Nearly half of the workers in the gold mines of Macusani were children, some as young as seven. Vidal and his brothers were lucky. They only worked there during the school holidays in order to supplement the family’s meagre income and pay for school books and uniforms.
“We were always bullied by the other children who didn’t have to work. But for me and my brothers the mines were the school of life. We learnt respect for others, a sense of responsibility and solidarity and most importantly we got status in our family from bringing in a wage”
Fighting for the right to work
Ccoa Mamani is now the Peruvian representative for the Latin American organisation NATS (Children and Adolescent workers) where on behalf of 14,000 child members he lobbies for better working conditions.
While he would not want anyone -young or adult - to have to work in the mines, he believes in the regulation not eradication of child labour. In 2001, the Mayor of Lima, set up a pilot project whereby children were paid for 8 hours work as shoe cleaners and sweet sellers but only worked in the mornings and went to school in the afternoons.
Limiting the age of child labourers
International organisations such as ILO, UNICEF and Human Rights Watch remain sceptical. “It is impossible for children below a certain age to manage to go to school and work,” asserts Zaima Coursen-Neff, researcher on children’s rights at Human Rights Watch. “They are often so tired that they risk having an accident at work” she added at a public debate at the International Human Rights Festival where “The Devil’s Miner” about child labour in the mines of Bolivia is being shown.
The International Conventions on child labour set 12 as the acceptable minimum age for light work and 15 for everything else except dangerous work such as mining.
Imposition of western values
However Ccoa Mamani believes these age limits are “subjective” and imposed according to western standards. “A child of 14 in Peru is not the same as a fourteen year old in Switzerland”, he argues. “These international organisations should stop imposing their western values on the developing world”
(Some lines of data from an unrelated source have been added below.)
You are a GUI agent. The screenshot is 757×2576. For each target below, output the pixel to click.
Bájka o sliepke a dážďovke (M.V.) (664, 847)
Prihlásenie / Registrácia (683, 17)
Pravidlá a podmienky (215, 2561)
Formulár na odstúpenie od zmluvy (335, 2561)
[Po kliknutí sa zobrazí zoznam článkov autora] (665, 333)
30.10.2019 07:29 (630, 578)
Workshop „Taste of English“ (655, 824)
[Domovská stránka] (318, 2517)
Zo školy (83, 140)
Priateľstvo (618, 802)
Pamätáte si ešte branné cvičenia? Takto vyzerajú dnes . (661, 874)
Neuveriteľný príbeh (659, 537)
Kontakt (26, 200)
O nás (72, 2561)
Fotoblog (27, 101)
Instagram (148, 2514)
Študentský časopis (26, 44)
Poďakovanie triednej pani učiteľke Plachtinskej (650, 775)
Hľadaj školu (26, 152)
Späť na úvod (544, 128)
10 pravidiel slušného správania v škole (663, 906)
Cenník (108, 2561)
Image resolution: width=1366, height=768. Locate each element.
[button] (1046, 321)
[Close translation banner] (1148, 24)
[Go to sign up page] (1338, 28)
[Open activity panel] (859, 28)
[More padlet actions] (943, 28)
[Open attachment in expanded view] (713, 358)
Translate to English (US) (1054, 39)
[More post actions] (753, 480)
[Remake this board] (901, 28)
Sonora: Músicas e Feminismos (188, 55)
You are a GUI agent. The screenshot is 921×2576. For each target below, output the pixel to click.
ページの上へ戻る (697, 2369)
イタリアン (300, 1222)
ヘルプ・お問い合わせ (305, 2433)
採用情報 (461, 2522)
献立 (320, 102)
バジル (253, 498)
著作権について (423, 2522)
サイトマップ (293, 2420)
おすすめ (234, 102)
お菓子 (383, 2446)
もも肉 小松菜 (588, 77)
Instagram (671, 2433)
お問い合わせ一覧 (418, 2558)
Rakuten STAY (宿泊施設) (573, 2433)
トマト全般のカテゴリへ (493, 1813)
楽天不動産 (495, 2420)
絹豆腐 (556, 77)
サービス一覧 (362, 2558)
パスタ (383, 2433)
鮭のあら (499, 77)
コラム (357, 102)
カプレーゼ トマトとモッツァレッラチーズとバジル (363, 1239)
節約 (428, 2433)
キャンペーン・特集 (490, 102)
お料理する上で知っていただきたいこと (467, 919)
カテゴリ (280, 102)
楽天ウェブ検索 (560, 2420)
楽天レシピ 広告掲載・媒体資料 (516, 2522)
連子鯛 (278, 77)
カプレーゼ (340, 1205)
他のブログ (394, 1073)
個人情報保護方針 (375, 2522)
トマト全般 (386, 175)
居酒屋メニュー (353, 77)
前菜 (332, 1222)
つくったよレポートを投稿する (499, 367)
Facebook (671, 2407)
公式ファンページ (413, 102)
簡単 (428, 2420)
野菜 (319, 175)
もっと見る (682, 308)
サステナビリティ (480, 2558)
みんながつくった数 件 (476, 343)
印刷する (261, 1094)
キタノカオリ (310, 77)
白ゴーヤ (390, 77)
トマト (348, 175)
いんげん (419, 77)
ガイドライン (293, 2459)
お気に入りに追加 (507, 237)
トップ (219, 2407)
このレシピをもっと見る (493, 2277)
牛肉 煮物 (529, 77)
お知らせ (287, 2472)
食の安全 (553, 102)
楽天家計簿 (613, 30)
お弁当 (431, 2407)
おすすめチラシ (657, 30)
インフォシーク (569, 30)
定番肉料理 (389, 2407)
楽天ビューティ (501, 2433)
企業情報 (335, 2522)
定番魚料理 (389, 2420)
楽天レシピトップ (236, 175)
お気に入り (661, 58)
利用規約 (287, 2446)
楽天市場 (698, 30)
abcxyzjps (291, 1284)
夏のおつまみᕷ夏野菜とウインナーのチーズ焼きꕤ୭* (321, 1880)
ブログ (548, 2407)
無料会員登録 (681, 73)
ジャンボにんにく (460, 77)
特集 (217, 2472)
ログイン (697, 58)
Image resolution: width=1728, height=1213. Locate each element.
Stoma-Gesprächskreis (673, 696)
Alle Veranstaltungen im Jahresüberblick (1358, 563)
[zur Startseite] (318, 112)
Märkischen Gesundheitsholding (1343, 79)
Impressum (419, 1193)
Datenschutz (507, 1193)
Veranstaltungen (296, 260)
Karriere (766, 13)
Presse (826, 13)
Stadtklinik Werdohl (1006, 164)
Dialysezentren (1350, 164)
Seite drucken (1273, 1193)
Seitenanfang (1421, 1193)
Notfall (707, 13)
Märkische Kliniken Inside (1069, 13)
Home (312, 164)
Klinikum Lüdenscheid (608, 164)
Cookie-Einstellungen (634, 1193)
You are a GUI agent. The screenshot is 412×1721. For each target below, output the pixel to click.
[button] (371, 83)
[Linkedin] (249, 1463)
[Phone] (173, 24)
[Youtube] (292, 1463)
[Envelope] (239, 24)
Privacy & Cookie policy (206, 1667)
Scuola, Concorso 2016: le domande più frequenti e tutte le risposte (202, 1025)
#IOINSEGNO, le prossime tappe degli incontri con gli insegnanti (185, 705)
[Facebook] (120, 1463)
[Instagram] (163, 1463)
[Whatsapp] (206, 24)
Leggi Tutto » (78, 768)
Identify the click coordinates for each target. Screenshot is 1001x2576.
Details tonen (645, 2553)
He argues that poor governments take too much notice of organisations such as ILO and UNICEF when drafting legislation and fail to consult the child labourers themselves.
A recent law in Peru banned children from hawking their wares on the streets, however this, according to Ccoa Mamani, has left them with little alternative but to turn to a life of crime.
“If you ban child labour, you certainly have to provide alternatives” says Joost Kooijmans, legal officer for the ILO programme on the Elimination of Child Labour. “In many of our projects we try to do this by for example paying for a child’s school books and uniforms”
According to the ILO, 246 million children work worldwide and one in eight of them are working in a job that puts at risk their physical and mental health.